第八百七十二話 大地を穿つ(七)
城ノ宮日流子は、戦団情報局副局長・城ノ宮明臣と城ノ宮日流女の長女として、この世に生を受けた。
戦団職員の娘である。
当然のことながら、ありふれた一般市民とは大きく異なる立場であり、そのことは、両親から耳が痛くなるほどに教えられたものだった。
戦団の一員として、導士として、その責務を果たすためにこそ生まれ落ちたのであり、全生命を央都の、一般市民のためにこそ費やすべきだ、と。
それこそが明臣と日流女の娘として生まれた日流子の使命である、と。
そのように、両親は、物心つく前から、彼女に言い聞かせてきた。
それは、導士の家庭ならばごくごく当たり前の環境といってよく、二世、三世の導士は、生まれながらにして導士となるべく育っていく宿命を背負っているといっても、過言ではなかった。
そうでもしなければ、戦団という組織を維持し、存続させ、拡大していくことなどできないからだ。
とはいえ、両親――特に父親は、彼女に戦闘部に入って欲しいというわけではなかったらしい。

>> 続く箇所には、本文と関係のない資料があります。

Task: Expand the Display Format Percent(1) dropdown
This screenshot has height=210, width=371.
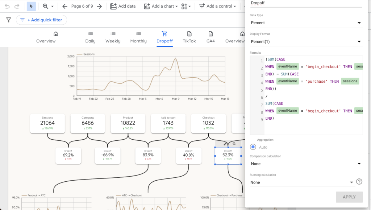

戦団にはいくつもの部署があるが、もっとも人手が必要な戦闘部は、もっとも死に近い部署であり、故にこそ、明臣は、戦闘部以外の部署に配属されることを望んでいたようだ。
しかし、日流子は、成長していく中で、この命の全てを戦闘部の一員として費やすことこそが己の責務であると考えるようになり、故に、戦闘部への配属を希望した。
希望は通り、戦闘部に入った彼女を待ち受けていたのは、幻魔との戦いの日々だ。任務がなければ訓練と研鑽に時間を費やし、任務になれば全力で挑んだ。

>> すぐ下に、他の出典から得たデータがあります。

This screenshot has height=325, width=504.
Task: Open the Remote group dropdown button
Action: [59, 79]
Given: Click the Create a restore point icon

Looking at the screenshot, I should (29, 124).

そうして戦い続ければ、いつしか星将と呼ばれる立場になった。
五年前の大再編で軍団長に選ばれたのは、実力と実績を評価されてのことに違いない。
明臣の関与は考えられない。
明臣は、心配性で過保護だ。
日流子が星将になることなど望んでいなければ、ましてや軍団長になることすら否定的だった。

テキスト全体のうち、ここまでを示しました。